— What you will do —
As the answer, give a copy of each line below that includes the word "resolution".

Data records
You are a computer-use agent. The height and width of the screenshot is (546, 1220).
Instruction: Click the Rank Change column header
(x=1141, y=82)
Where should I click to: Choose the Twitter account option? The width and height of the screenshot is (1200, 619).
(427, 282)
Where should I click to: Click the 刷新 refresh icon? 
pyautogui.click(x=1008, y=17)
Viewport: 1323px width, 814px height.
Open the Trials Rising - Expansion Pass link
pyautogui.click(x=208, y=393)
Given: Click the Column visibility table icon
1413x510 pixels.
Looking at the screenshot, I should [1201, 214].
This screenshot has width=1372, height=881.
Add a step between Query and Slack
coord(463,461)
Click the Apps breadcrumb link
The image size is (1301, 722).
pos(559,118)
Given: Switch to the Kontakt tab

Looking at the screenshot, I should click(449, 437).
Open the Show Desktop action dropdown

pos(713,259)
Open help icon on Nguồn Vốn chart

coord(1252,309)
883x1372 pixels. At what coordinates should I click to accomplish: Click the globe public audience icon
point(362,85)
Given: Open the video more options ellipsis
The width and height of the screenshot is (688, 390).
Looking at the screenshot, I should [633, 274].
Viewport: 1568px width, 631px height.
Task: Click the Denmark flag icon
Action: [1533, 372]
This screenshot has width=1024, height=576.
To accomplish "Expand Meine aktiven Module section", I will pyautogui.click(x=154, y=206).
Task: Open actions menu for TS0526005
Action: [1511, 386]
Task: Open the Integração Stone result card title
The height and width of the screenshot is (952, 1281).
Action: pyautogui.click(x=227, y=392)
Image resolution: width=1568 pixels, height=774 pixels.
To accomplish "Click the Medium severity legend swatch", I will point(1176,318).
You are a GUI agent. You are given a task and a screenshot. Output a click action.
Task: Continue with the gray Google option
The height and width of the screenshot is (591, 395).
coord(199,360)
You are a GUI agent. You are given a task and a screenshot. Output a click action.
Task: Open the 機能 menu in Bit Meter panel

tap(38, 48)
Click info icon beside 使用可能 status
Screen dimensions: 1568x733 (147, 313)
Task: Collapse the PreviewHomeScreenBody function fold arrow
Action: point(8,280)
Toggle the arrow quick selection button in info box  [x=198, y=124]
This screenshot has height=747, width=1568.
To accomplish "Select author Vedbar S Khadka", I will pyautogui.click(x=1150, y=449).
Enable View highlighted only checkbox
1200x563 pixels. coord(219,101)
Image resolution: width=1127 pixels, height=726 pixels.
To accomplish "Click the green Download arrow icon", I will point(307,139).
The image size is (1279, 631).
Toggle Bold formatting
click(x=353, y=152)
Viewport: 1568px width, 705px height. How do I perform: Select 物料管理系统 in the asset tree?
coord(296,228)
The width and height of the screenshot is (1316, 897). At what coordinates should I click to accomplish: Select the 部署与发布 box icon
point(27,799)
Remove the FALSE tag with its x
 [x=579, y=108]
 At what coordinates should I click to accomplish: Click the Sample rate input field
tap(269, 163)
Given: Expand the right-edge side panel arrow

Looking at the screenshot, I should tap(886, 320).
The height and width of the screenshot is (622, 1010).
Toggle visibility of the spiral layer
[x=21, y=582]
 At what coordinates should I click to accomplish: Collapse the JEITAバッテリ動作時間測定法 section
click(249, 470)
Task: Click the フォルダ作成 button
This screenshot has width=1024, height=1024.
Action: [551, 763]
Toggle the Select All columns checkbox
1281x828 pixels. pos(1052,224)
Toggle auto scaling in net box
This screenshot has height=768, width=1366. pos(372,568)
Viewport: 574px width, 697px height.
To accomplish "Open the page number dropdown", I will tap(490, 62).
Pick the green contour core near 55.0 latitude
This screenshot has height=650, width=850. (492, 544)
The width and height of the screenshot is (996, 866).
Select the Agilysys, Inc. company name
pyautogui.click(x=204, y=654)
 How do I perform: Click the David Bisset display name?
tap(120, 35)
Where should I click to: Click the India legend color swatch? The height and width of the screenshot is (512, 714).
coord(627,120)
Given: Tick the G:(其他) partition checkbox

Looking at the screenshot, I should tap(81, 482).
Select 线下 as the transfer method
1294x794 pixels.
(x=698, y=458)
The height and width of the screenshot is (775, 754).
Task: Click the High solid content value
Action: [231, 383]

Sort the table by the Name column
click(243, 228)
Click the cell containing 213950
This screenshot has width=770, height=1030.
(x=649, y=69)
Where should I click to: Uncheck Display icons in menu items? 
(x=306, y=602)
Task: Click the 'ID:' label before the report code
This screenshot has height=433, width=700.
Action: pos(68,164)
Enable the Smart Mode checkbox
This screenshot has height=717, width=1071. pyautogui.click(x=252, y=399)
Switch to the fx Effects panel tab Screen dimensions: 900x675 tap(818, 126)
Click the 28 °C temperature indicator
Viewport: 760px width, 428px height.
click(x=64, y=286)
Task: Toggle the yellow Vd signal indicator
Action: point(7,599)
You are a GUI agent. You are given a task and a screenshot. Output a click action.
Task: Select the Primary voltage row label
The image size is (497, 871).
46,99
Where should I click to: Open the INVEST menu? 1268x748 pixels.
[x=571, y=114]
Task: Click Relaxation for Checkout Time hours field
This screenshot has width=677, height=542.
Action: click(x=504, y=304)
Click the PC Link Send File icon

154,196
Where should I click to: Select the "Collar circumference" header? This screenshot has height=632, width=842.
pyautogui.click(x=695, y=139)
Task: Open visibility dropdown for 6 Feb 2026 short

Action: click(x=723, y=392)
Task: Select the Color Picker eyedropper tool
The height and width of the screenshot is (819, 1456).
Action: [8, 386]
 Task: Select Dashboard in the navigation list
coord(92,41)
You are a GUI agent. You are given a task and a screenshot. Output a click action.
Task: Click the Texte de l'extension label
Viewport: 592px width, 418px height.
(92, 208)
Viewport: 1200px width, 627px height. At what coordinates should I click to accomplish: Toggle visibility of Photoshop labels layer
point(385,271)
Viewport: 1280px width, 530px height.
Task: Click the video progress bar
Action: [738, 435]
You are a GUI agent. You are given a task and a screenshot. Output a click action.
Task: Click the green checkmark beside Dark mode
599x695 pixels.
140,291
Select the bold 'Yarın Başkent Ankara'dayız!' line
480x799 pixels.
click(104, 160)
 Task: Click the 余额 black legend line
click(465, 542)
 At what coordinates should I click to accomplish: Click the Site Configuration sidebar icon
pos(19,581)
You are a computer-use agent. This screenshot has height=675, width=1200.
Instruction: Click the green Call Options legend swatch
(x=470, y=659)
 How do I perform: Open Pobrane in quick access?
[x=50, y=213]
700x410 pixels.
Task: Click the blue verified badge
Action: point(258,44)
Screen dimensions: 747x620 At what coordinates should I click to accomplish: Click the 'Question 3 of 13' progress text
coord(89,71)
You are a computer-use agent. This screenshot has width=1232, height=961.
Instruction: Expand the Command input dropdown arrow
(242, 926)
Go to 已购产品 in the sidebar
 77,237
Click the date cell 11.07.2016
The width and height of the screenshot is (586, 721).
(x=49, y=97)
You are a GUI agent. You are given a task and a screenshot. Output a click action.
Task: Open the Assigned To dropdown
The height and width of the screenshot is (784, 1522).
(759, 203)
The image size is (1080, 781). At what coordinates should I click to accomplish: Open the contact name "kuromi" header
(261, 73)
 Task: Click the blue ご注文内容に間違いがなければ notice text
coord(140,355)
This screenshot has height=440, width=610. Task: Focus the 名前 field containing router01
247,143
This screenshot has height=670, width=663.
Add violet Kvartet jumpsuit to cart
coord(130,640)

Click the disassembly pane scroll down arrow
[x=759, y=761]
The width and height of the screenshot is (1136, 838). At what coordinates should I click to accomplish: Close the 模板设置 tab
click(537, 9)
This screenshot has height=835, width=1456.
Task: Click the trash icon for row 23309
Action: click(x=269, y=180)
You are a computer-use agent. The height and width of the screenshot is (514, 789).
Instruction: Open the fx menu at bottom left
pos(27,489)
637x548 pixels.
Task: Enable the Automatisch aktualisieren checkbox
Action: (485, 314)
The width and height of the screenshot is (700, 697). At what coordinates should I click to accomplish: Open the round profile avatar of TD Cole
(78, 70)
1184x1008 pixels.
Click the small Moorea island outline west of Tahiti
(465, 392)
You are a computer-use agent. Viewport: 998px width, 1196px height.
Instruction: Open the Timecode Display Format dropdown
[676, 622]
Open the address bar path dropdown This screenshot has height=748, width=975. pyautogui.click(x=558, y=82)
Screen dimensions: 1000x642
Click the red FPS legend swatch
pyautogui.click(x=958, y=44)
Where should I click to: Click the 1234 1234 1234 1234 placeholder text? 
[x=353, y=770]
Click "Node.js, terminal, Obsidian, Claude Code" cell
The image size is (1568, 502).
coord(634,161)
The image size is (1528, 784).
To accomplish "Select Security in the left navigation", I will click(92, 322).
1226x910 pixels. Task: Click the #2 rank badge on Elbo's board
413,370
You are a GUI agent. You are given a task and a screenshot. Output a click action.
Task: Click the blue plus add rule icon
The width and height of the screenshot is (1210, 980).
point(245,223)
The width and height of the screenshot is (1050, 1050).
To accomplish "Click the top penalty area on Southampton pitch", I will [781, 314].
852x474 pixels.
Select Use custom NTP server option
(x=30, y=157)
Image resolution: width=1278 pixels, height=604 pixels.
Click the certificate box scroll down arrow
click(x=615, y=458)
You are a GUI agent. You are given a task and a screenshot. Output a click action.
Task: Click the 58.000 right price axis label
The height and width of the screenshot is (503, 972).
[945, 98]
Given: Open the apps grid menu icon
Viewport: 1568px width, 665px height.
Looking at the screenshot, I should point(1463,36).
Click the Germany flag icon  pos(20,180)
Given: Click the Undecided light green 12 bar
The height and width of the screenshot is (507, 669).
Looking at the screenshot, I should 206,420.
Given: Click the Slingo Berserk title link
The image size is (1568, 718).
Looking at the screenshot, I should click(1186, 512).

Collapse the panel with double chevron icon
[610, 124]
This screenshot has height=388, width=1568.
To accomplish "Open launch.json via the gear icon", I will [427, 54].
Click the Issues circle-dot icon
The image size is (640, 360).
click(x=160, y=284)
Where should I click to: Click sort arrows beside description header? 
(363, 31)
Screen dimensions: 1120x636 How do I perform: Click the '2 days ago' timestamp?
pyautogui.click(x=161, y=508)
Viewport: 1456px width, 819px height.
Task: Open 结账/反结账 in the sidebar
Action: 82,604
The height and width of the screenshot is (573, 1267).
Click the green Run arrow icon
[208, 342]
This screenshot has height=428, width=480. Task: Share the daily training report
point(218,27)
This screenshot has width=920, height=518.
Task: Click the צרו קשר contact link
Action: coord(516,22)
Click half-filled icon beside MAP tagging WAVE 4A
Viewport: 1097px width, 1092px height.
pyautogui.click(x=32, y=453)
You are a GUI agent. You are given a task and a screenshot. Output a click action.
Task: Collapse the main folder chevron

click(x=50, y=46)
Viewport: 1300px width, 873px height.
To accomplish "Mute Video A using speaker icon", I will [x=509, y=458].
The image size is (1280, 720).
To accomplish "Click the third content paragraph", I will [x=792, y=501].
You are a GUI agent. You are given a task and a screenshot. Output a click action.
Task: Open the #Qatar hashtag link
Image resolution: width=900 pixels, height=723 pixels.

— Output —
Image resolution: width=1568 pixels, height=774 pixels.
Image resolution: width=1127 pixels, height=726 pixels.
Image resolution: width=1278 pixels, height=604 pixels.
Image resolution: width=900 pixels, height=723 pixels.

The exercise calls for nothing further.